*TASK 1*.
Answer the following from the court excerpt, one line each:
(a) On what date did the GSSBR remove the Apache Street listings from the MLS?
(b) What is the full name of the GSSBR's legal counsel?
(c) Under which article of the NAR's Code of Ethics did the EOC vote to file a complaint against Motluck?
*TASK 2*. Print, with no changes, the part of the court excerpt that opens with the words containing "29. The GSSBR's" and closes with "illegal racial steering.".
Begin PASSAGE SHOWN
29. The GSSBR's MLS is governed by its rules and regulations which provide, inter alia, that for a fee and agreement to submit all listings to the MLS, the MLS shall be available to participating Realtors and that the MLS reserves the right to refuse to accept a listing which in the opinion of its legal counsel failed "to protect adequately the interest of the public and the participants." (DX34)

*1078 30. On June 24, 1983 the GSSBR, based upon advice of its legal counsel, Stuart Lindenberg ("Lindenberg"), removed the Apache Street listings from the MLS. The reason that the listings were removed was because in the opinion of Lindenberg they were very possibly illegal and would violate the MLS rules and regulations and the concern that the data collection under the listings might constitute illegal racial steering.

The court finds that the removal was done in good faith and was not a pretense for discrimination.

Equal Opportunity Commission Complaint Against Motluck

31. On June 24, 1983 the Equal Opportunity Commission ("EOC") voted against Lindenberg's advice to file a complaint against Motluck pursuant to Article 10 of the NAR's Code of Ethics (Tr. 479-83, Pearson; Tr. 7423, Lindenberg), Article 10, which is intended to "track" the Fair Housing Act (Tr. 2202-04, North), provides:

"The Realtor shall not deny equal professional services to any person for reasons of race, creed, sex, or country of national origin. The Realtor shall not be party to any plan or agreement to discriminate against a person or persons on the basis of race, creed, sex, or country of national origin."
End PASSAGE SHOWN
Begin DATASET EXTRACT
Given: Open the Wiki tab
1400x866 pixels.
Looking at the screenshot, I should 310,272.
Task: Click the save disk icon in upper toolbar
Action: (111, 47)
End DATASET EXTRACT
*EXERCISE OUTPUT 1*.
(a) June 24, 1983
(b) Stuart Lindenberg
(c) Article 10

*EXERCISE OUTPUT 2*.
29. The GSSBR's MLS is governed by its rules and regulations which provide, inter alia, that for a fee and agreement to submit all listings to the MLS, the MLS shall be available to participating Realtors and that the MLS reserves the right to refuse to accept a listing which in the opinion of its legal counsel failed "to protect adequately the interest of the public and the participants." (DX34)

*1078 30. On June 24, 1983 the GSSBR, based upon advice of its legal counsel, Stuart Lindenberg ("Lindenberg"), removed the Apache Street listings from the MLS. The reason that the listings were removed was because in the opinion of Lindenberg they were very possibly illegal and would violate the MLS rules and regulations and the concern that the data collection under the listings might constitute illegal racial steering.